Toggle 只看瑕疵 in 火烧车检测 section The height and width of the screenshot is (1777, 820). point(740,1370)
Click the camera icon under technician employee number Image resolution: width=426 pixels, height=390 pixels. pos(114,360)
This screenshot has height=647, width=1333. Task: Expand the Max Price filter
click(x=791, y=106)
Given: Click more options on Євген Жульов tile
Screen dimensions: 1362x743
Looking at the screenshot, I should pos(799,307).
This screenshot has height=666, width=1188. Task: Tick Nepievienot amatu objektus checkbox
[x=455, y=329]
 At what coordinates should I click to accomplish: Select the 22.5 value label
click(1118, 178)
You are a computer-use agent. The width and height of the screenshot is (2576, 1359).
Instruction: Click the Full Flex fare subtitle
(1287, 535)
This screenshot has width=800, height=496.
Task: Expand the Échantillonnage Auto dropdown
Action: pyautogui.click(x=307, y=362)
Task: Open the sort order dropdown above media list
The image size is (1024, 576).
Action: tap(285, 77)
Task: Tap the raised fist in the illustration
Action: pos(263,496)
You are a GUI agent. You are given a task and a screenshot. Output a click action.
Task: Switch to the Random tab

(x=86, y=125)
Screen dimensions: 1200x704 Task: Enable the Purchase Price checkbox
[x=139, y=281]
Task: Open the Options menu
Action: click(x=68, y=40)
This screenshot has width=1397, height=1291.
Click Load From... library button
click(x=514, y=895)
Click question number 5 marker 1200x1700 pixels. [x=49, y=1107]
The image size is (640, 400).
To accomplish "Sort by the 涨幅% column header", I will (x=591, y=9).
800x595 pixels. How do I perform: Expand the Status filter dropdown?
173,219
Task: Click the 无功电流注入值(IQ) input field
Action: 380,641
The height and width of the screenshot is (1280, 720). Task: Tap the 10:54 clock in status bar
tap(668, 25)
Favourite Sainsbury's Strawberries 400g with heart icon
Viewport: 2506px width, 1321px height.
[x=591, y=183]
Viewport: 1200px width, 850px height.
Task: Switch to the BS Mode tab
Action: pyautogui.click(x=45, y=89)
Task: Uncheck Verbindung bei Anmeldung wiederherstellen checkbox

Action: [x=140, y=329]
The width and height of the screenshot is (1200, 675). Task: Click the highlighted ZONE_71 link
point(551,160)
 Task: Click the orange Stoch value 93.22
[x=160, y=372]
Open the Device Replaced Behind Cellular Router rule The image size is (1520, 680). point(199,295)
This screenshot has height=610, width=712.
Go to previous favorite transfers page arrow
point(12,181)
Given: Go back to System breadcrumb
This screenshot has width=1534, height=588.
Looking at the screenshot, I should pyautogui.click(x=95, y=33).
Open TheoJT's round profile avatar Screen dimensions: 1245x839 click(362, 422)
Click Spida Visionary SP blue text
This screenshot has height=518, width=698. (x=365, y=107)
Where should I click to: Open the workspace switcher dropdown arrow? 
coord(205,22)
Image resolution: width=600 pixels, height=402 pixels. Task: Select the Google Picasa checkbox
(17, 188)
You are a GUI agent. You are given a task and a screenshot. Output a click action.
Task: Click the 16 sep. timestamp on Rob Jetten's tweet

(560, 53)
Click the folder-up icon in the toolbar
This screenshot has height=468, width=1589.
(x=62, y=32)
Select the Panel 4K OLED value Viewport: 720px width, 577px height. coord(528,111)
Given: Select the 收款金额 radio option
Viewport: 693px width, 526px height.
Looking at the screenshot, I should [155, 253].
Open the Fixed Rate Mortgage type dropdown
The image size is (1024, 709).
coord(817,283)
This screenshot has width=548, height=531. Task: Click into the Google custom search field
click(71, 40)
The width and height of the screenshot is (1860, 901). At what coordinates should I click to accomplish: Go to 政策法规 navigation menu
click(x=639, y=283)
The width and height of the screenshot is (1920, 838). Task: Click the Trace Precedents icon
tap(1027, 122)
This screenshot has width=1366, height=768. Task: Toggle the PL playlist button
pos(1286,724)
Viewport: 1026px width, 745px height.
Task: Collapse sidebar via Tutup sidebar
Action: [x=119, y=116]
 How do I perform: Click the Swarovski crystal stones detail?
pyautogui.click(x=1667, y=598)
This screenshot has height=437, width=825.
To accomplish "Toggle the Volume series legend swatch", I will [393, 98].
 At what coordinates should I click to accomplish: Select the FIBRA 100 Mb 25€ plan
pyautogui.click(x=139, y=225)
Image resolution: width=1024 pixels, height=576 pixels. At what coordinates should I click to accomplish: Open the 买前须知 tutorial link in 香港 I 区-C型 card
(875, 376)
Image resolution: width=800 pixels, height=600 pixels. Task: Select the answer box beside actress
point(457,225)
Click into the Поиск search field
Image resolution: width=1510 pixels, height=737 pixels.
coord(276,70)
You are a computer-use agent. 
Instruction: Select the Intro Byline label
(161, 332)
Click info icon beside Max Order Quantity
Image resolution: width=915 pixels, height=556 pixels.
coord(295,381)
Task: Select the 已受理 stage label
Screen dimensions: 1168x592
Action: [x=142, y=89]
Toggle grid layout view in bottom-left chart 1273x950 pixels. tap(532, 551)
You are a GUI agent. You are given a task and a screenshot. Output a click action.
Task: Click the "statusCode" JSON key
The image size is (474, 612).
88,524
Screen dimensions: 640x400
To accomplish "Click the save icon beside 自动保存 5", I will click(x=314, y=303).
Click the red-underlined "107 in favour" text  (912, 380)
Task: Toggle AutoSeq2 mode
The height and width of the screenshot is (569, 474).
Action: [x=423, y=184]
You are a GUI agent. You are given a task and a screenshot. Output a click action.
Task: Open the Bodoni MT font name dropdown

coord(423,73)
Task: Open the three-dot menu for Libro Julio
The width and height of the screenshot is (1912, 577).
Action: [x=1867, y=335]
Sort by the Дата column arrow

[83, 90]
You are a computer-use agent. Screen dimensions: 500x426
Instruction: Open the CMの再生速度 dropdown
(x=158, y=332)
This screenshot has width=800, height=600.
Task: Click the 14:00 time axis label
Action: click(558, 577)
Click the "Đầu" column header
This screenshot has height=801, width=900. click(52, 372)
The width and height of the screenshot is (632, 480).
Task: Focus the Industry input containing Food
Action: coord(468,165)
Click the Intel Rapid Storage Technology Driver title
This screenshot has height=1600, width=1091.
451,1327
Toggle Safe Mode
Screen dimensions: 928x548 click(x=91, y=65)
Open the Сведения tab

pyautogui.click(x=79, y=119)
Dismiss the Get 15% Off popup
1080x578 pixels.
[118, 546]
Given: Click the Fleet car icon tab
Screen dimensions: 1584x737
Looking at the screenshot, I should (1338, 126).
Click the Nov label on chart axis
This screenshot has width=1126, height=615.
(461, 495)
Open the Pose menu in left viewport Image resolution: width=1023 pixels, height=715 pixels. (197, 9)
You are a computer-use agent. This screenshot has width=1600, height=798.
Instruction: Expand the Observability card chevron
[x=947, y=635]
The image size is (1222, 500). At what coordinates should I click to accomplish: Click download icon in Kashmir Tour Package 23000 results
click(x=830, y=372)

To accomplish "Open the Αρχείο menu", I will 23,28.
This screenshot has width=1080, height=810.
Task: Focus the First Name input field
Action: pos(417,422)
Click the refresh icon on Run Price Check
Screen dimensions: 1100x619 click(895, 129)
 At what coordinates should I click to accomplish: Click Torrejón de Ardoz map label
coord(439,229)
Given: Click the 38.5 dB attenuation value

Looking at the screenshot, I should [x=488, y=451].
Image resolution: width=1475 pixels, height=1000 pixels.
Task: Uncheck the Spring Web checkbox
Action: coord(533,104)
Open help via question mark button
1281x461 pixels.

◆ **PROBLEM DESCRIPTION**: Return, unchanged, the run of lines above that opens with the line containing "Task: Open the Bodoni MT font name dropdown" and closes with the line containing "You are a computer-use agent. Screen". Include both.

◆ **REPLY TO THE TASK**:
Task: Open the Bodoni MT font name dropdown

coord(423,73)
Task: Open the three-dot menu for Libro Julio
The width and height of the screenshot is (1912, 577).
Action: [x=1867, y=335]
Sort by the Дата column arrow

[83, 90]
You are a computer-use agent. Screen dimensions: 500x426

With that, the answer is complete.